Copy nothing but the lines below, from the one with "The width and" through the one with "At what coordinates", exactly as written; no pictures should appear.

### DATASET RECORDS ###

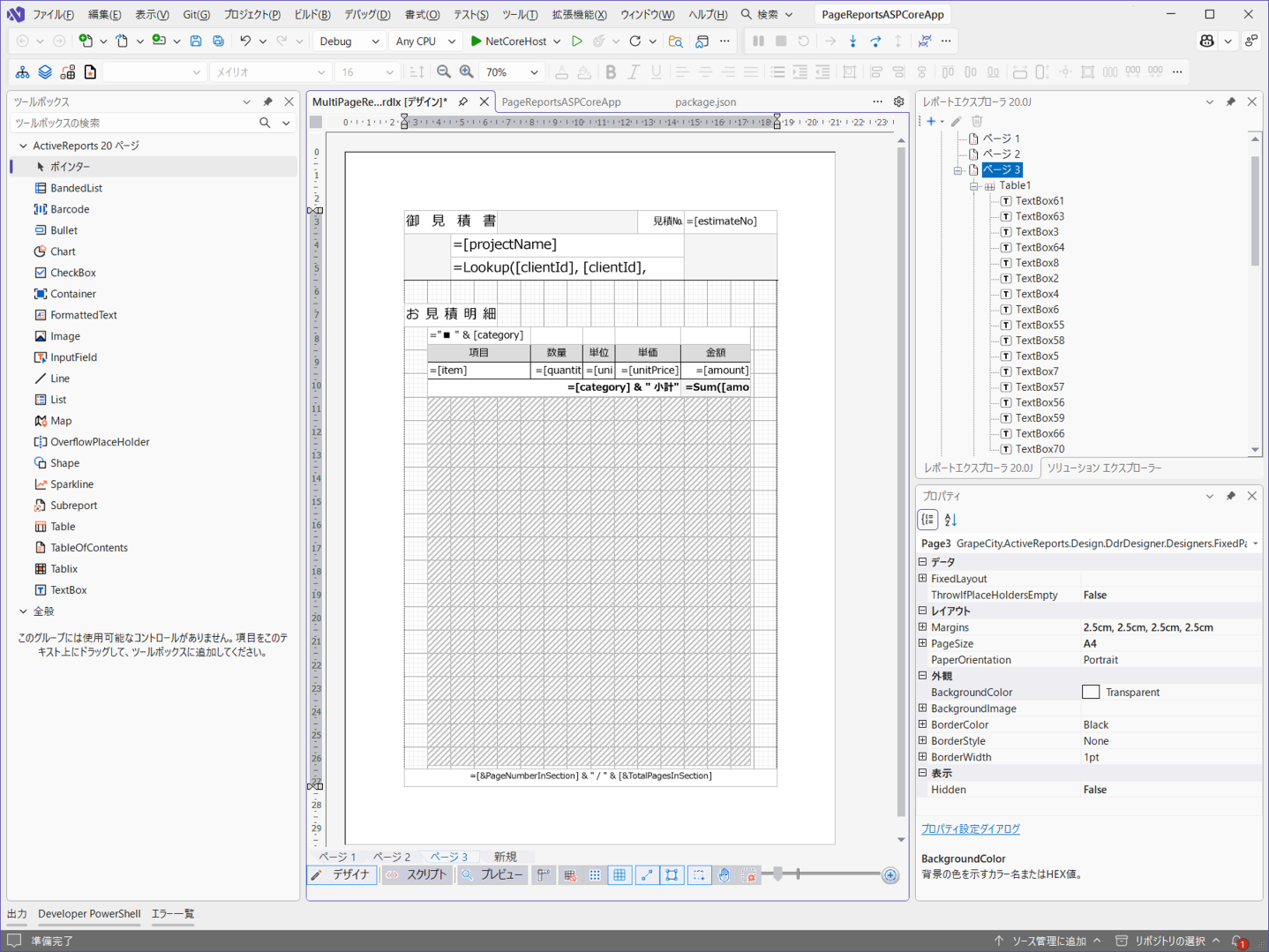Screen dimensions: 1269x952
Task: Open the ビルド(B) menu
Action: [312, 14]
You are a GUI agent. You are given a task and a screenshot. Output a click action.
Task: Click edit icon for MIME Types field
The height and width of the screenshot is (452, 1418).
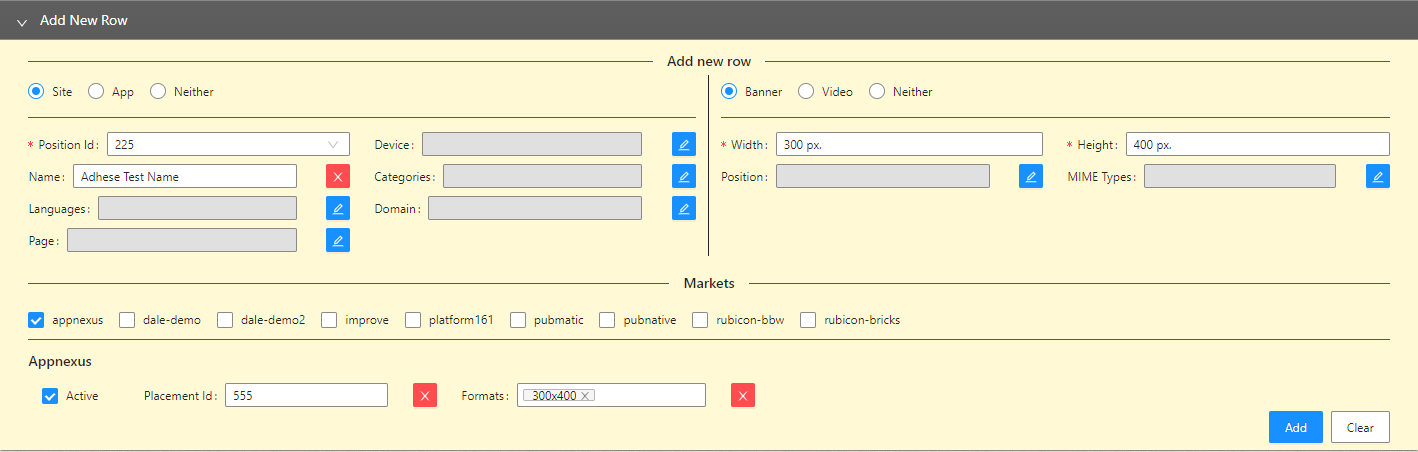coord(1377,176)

###
### DATASET RECORDS ###

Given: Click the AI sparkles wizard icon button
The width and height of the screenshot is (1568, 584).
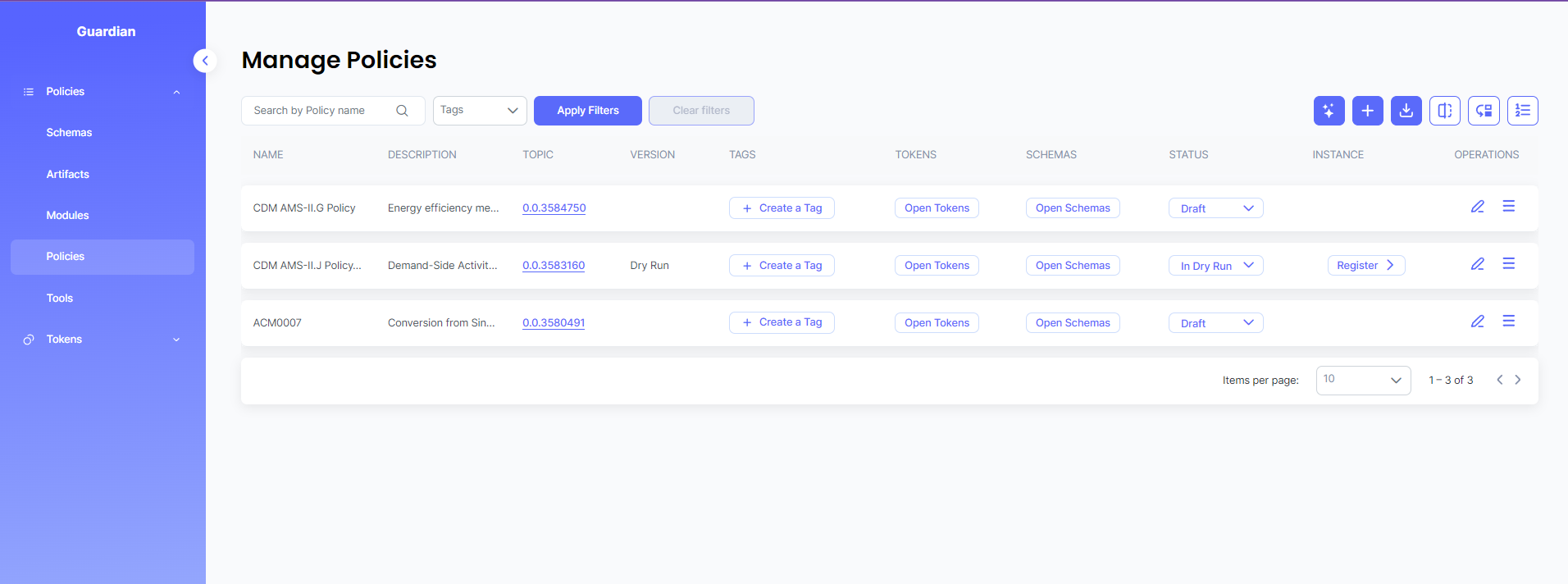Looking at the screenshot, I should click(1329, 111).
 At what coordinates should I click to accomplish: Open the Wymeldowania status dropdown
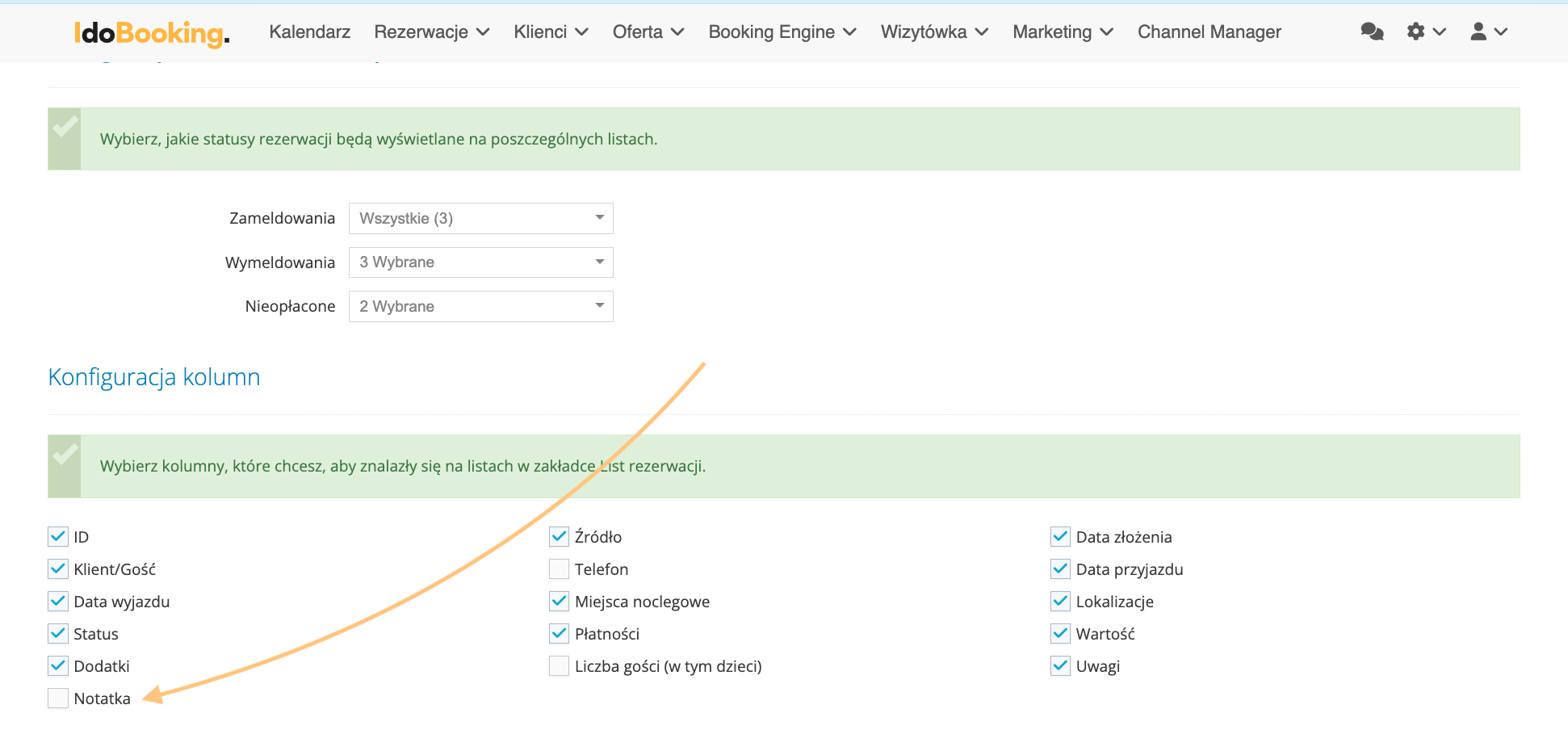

###
### DATASET RECORDS ###

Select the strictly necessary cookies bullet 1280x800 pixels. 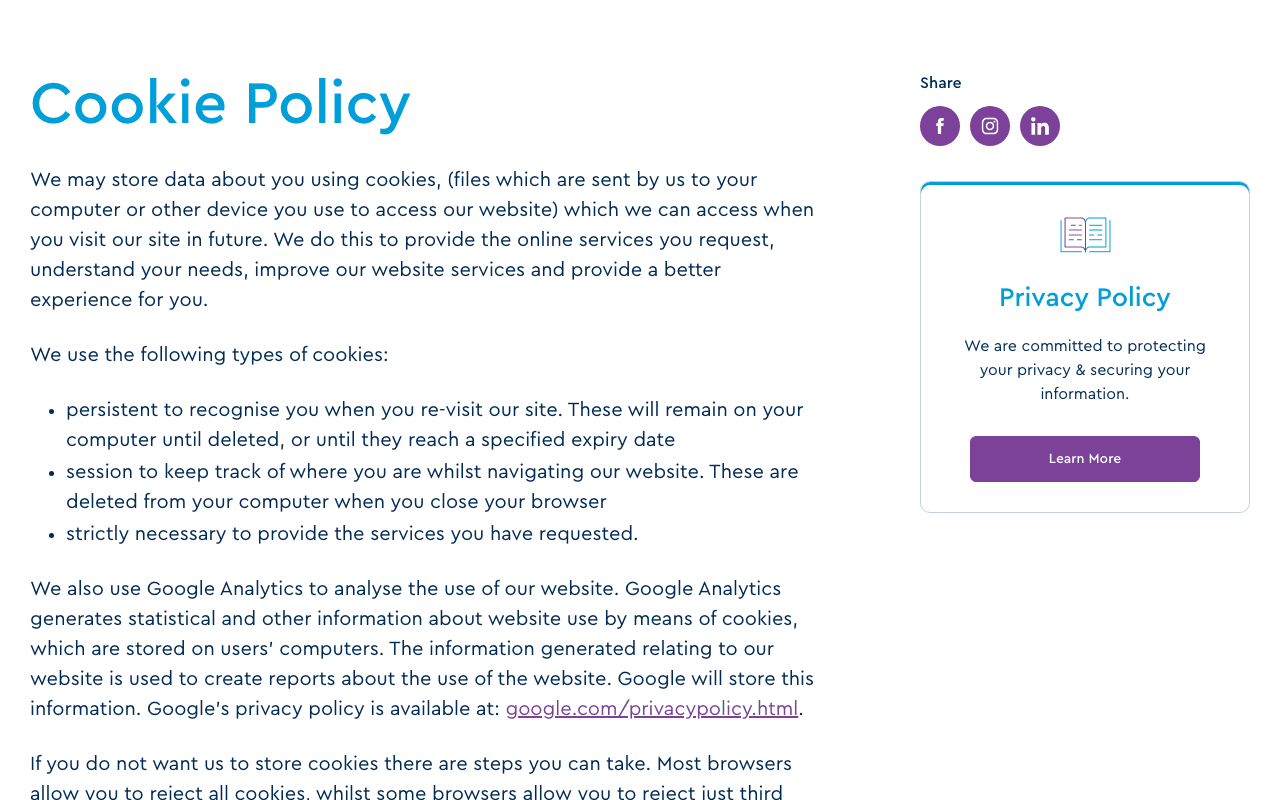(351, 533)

###

• **TASK ANSWER**
The width and height of the screenshot is (1568, 584).
Looking at the screenshot, I should click(1329, 111).
 At what coordinates should I click to accomplish: Open the Wymeldowania status dropdown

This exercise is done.